TOCAMOS FONDO ¿Y AHORA?

Venezuela llego a tener hiperinflación en el año 2018 por 2.800.000% una cifra escandalosa que además de golpear el bolsillo, traer hambre, migración y un sinfín de problemas sociales, desemboco en una teoría aún más antigua "toda acción, genera una reacción". Las causas de la crisis ya son conocidas por todos, pero las consecuencias y cómo hacer de una situación económica tan negativa algo bueno, es tan solo el inicio de muchas cosas buenas que tiene el ciudadano venezolano en su idiosincrasia y la forma de asumir los problemas que van por supuesto, desde la capacidad de reinvención, aptitud emprendedora y la felicidad que se imprime a todo aquello que hacemos.

Por lo tanto, una de las primeras consecuencias fue la dolarización de facto de la economía, que fue avanzando hasta alcanzar el 85% de las transacciones en el país, una política llevada y creada por los ciudadanos quienes vieron en ella una posibilidad de crecimiento económico ante la pulverización del bolívar para que las empresas pudieran sobrevivir y las familias pudiesen recuperar la calidad de vida; aunque claro está la recuperación aun deja muchas desigualdades, hoy la realidad económica para la clase trabajadora y emprendedora posee unos matices completamente distintos a los de hace tan solo 3 o 4 años cuando tocamos fondo.
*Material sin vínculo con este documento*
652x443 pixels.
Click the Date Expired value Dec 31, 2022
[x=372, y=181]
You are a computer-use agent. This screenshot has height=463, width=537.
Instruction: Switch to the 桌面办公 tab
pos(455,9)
Este hecho, permitió que la moneda colombiana (peso) ingresara a los Estados fronterizos, con ello se inició un proceso de reinvención de los medios y formas de pago, que ahora son más digitales, se combinaron con las criptomonedas con los sistemas de pago p2p y c2p entre otras formas digitales. Con ello la economía cambió, el BCV tuvo que eliminar sus más de 30 convenios cambiaros, flexibilizar el control de precios y cambió en conjunto con la inexorable ley económica más antigua, ley de oferta y demanda. El equilibrio en los mercados empezó a mostrarse, sabiendo que aún existe mucho por hacer y ordenar, el cambio empezó a notarse pues pasamos de una economía deprimida y azotada por las leyes económicas del comunismo, a una economía que entiende los retos y trabaja para crear valor agregado.
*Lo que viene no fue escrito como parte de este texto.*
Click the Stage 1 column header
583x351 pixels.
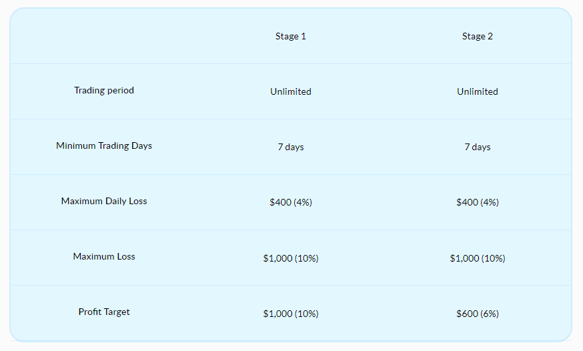(291, 36)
Las estadísticas empezaron a revertirse, no al ritmo de un plan Marshall el cual sería necesario al país, pero si la unión de ciudadanos y empresas empezó a mostrar el cambio; entonces en 2022 la economía luego de caer 80% su PIB mostró el primer año de un número positivo cuando pudiéramos cerrar en 13% de crecimiento del PIB, entendiendo los retos y las oportunidades. Deben pasar al menos 8 o 10 años con estos números, para ser una economía normal, sin créditos y con el ingenio y capital propio, ha logrado salir del sótano en el cual se encontraba para demostrar que la empresa privada y el ingenio son las herramientas suficientes para que la economía crezca.

Finalmente, el 2023 es un año para Venezuela con crecimiento proyectado que van desde el 6,5% al 8% y que permitirán a las pymes seguir obteniendo oportunidades, posicionar su marca, desarrollar empresas y más, sabiendo que el camino es largo aun, pues con una economía de apenas 73.000 millones y sin créditos las empresas, hacen sus mayores esfuerzos, pero la rueda debe girar y la crisis vista como una oportunidad permite sumar al crecimiento económico del país, pues el modelo venezolano y de empresas si se estudia fuera es inexplicable, pero a la par de ello allí siguen las empresas y el talento humano haciendo lo que a cada cual le corresponde.